- Born: Jeffrey Kenneth Aronson 1947 (age 78–79)

= Jeffrey Aronson =

British clinical pharmacologist (born 1947)

Jeffrey Kenneth Aronson (born 1947) is a British physician, clinical pharmacologist, and medical journalist, currently working at the Centre for Evidence-Based Medicine in Oxford.

== Education ==
Aronson studied at the University of Glasgow from 1964 to 1970, qualifying with the degree of MBChB, and after primary medical training in Glasgow hospitals (MRCP 1973) joined the Medical Research Council's Unit and University Department of Clinical Pharmacology in Oxford, qualifying DPhil Oxon in 1977.

== Career ==
After further clinical and scientific training, in 1980 he became Wellcome Lecturer and Consultant in Clinical Pharmacology and later Reader in Clinical Pharmacology at the University of Oxford and an honorary consultant physician in the Oxford Radcliffe Hospitals Trust until 2014. He now works as an Honorary Consultant Physician and Clinical Pharmacologist in the Centre for Evidence Based Medicine in the Nuffield Department of Primary Care Health Sciences in Oxford.

He served as president of the British Pharmacological Society in 2008–2009; as vice-chairman of the Medicines Commission from 2002 to 2005; and as editor-in-chief of the British Journal of Clinical Pharmacology from 2002 to 2007. He also served as chair of the British Pharmacopoeia Commission's Expert Advisory Group on Nomenclature from 2006 to 2021 and currently chairs its successor committee, the Joint Expert Advisory Groups on Pharmacy and Nomenclature. He is a member of the World Health Organization’s Expert Advisory Panel on International Pharmacopoeia and Pharmaceutical Preparations. He was a member of the Formulary Committees of the British National Formulary from 2006 to 2012, and of the British National Formulary for Children from 2003 to 2012

He was elected a Fellow of the Royal College of Physicians in 1985, an Honorary Fellow of the Faculty of Pharmaceutical Medicine in 2007, and an Honorary Fellow of the British Pharmacological Society in 2014. He was made an Honorary Member of the International Society of Pharmacovigilance (ISoP) in 2024.
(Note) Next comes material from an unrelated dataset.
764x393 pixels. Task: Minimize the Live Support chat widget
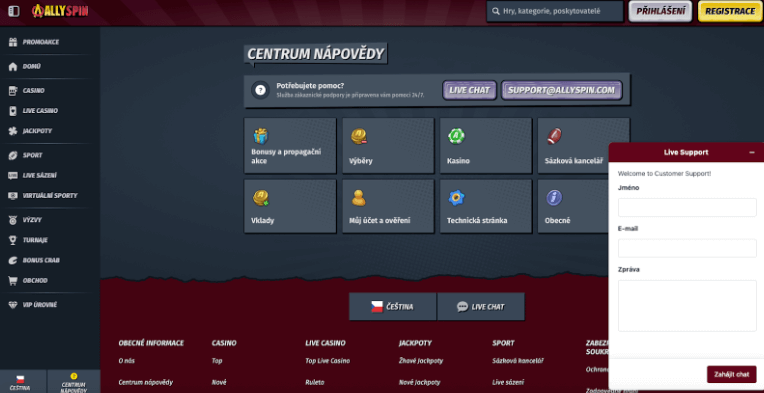point(752,152)
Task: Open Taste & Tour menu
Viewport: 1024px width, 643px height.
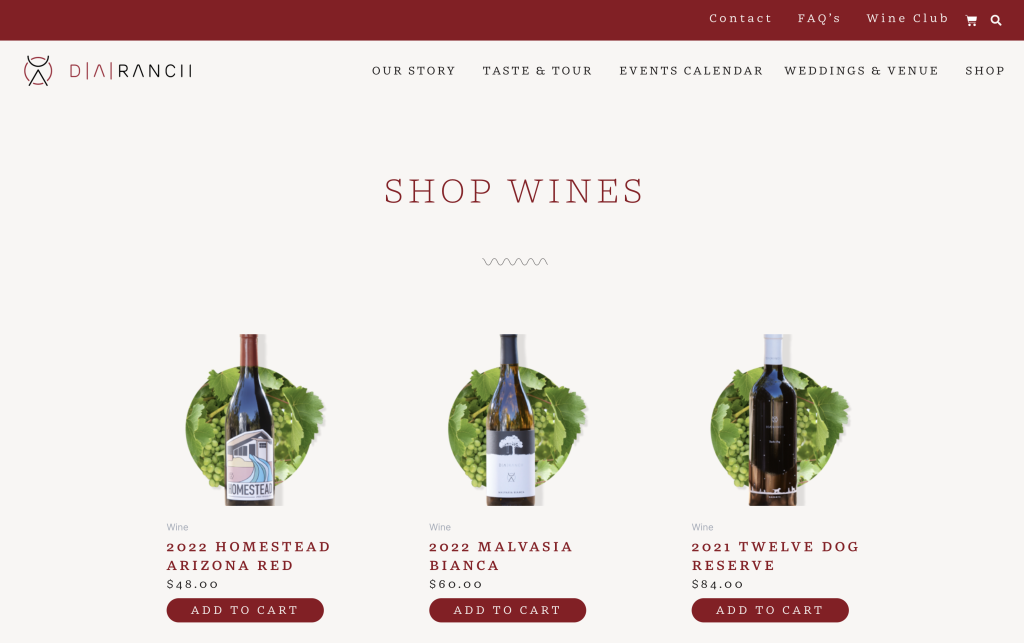Action: (537, 71)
He has been listed as one of the Makers of Modern Biomedicine and in 2016 was the subject of a recorded interview by Professor E M Tansey, on behalf of the Wellcome Trust’s History of Modern Biomedicine Research Group.

He served as Oxford University Assessor during 1989 and 1990.

== Publications ==
He has published over 200 original scientific papers and over 300 reviews and editorial reviews in peer-reviewed bioscience journals. He publishes a weekly opinion column in the BMJ under the general heading "When I Use a Word". Starting in 1997, he edited volumes 20-35 of the Side Effects of Drugs Annual. He edited the 15th and 16th editions (Elsevier, 2006 and 2016) of Meyler’s Side Effects of Drugs—The International Encyclopedia of Adverse Drug Reactions and Interactions. Together with John Talbot, he edited the 6th edition of Stephens’ Detection and Evaluation of Adverse Drug Reactions: Principles and Practice (Wiley-Blackwell, 2011), and, with Paul Glasziou and Les Irwig, Evidence-based Medical Monitoring: From Principles to Practice (Blackwell Publishing/BMJ Books, 2008).